• **GOAL OF THE EXERCISE**
Your reply should hold every entry below exactly as written and none of the pictures.

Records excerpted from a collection
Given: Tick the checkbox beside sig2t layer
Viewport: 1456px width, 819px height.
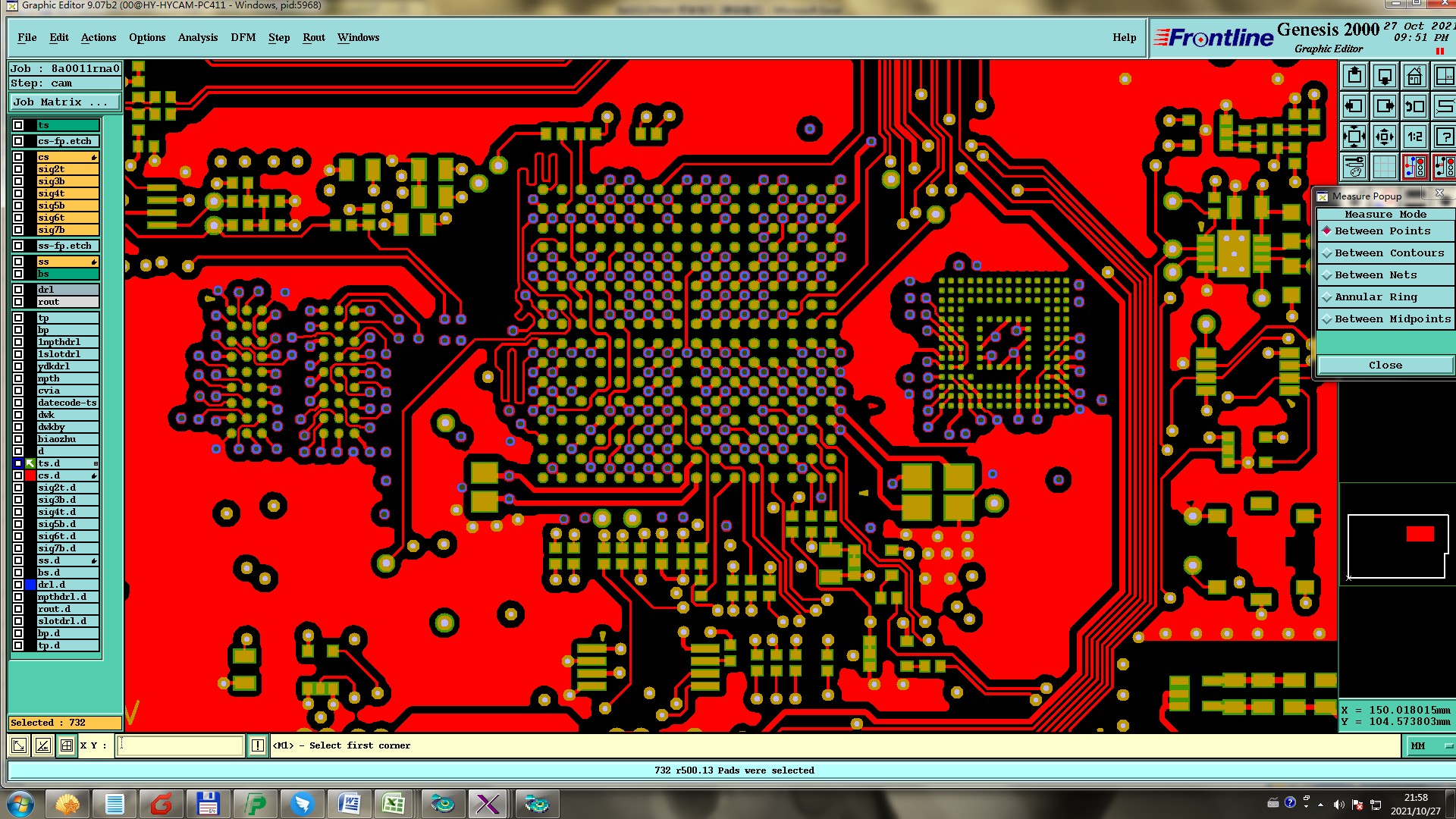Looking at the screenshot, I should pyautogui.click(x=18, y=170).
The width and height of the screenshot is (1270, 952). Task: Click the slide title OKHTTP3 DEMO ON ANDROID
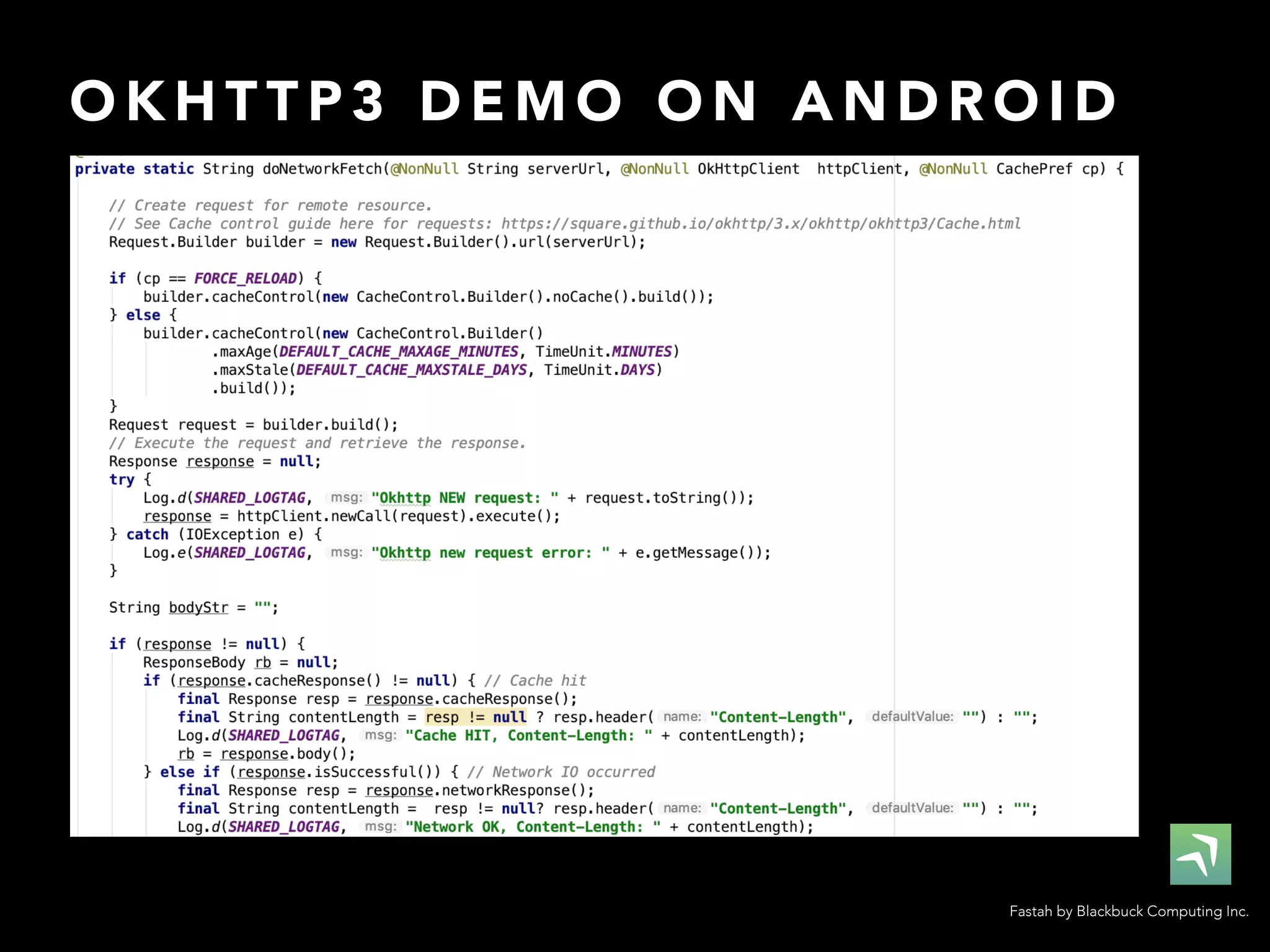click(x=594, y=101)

• **ANSWER TO THE PROBLEM**
Given: Tick the checkbox beside sig2t layer
Viewport: 1456px width, 819px height.
Looking at the screenshot, I should pyautogui.click(x=18, y=170).
The width and height of the screenshot is (1270, 952). Task: Click the slide title OKHTTP3 DEMO ON ANDROID
click(x=594, y=101)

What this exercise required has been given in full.